It's the calm after the storm across New Zealand this evening, as the wind and rain eases for the beginning of the weekend.
But it could get colder next week as a polar blast straight from Antarctica drags us back into frigid mid-winter.
"We're getting a little bit of a breather this evening across the country after what was a stormy morning in the main centres," said Philip Duncan, head weather analyst at Weatherwatch.co.nz.
As the winds ease, the sun even makes an appearance for places bathed in cloud this morning.
"It's not really cold because while the winds might be from the south-west in some parts of the country, they'll start to turn north-west. They're dying down now everywhere across the country."
But it won't be completely calm.
"It's just fading back from those strong gusts we had today to just a bit brisk."

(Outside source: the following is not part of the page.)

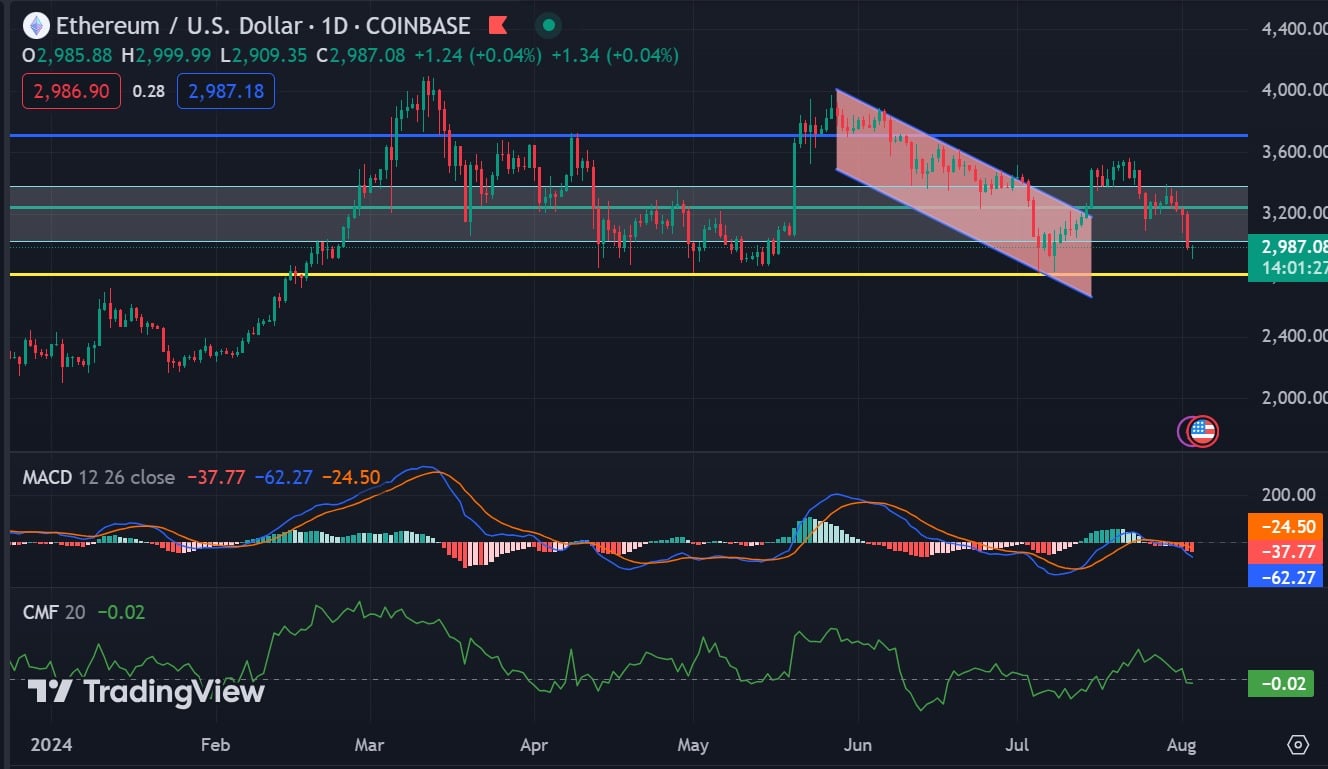The width and height of the screenshot is (1328, 769).
Task: Select the red descending channel drawing
Action: tap(963, 193)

Duncan said the most wind-swept areas today were Auckland, Wellington and Dunedin, where blustery, gale-force winds perhaps notched up 60-65km/h.
"Dunedin was very windy this morning. Wellington was quite windy around lunchtime and late morning but Auckland's been blustery all day, not it's easing everywhere."

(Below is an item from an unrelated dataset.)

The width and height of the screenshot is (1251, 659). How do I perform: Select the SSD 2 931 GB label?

The rain will also ease, bringing welcome relief to sodden folk at the top of the North Island.
The rain and thunderstorms of earlier hit the west coast hardest - even causing a landslip that blocked a rural road in North Taranaki, with the falling debris almost sweeping away a car.
The New Plymouth District Council says contractors are working to clear the slip on Otaraoa Rd and it will likely re-open later today.
"There were lots of big showers - some with hail, some thunder," Duncan said.
"That was coming in from Auckland right down to the Kapiti Coast line. Tonight will not be as stormy - people will sleep better."
Tomorrow, expect blustery north-westerlies, before the winds change tack again and come from the south-west.
Showers will fall "here and there" in the North Island, but it will be mainly dry. The South Island's West Coast will be wet.
But as the day goes on the north-west winds pick up, especially in Canterbury, the Cook Straight, Marlborough and Wairarapa.
A later south-west change brings cooler weather, with snow falls expected down to 100 metres above sea level in the South Island later in the weekend, Duncan said.
It could also send temperatures plummeting to -10C in some places.
But the polar blast might not leave the usual wintry destruction in its wake because of the otherwise warmer "weirdo winter" we're having, he said.